La medida fue retomada después de que los estudiantes suspendieran temporalmente la protesta durante el jueves, aunque la decisión de volver a ocupar el edificio coincidió con la implementación de nuevas normativas de contingencia emitidas por el Rectorado de la Universidad de Buenos Aires para regular este tipo de situaciones dentro de las instituciones preuniversitarias.
A través de un comunicado oficial, la rectora Valeria Bergman informó que mientras dure la permanencia de los alumnos fuera del horario habitual habrá docentes y directivos dentro del edificio de la calle Bolívar. La disposición quedó encuadrada en la resolución “RESCS-2026-730-E-UBA-REC”, que también establece el seguimiento permanente de la situación y la posterior reorganización de las jornadas perdidas.

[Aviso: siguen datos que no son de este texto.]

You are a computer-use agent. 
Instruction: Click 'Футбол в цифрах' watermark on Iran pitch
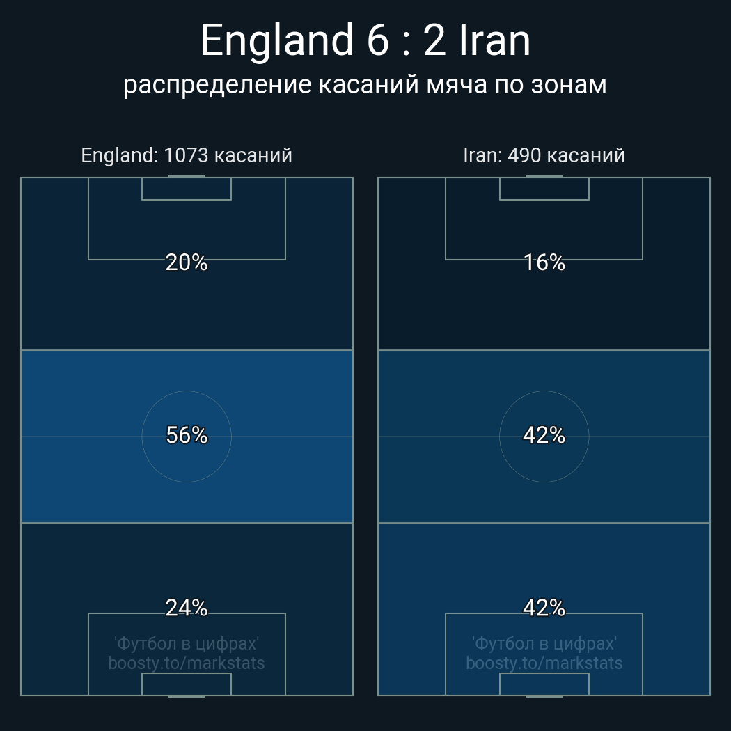(544, 643)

Como consecuencia de la nueva toma, el colegio suspendió las clases, las tareas administrativas y los talleres extracurriculares hasta nuevo aviso. Desde el equipo de conducción pidieron además que las familias “reflexionen junto con sus hijos e hijas sobre los riesgos y responsabilidades que implica tomar este tipo de acciones de protesta”, al tiempo que solicitaron retirar a los estudiantes para preservar su seguridad.
Pese a las diferencias alrededor de la ocupación del edificio, las autoridades del CNBA coincidieron con el trasfondo de los reclamos impulsados por el sector educativo y consideraron “urgente” tanto la aprobación efectiva de la Ley de Financiamiento Universitario como una actualización salarial para el personal docente y no docente. Igualmente, los canales de diálogo continuarán abiertos y, de hecho, ya trabajan en una readecuación del calendario escolar para recuperar contenidos.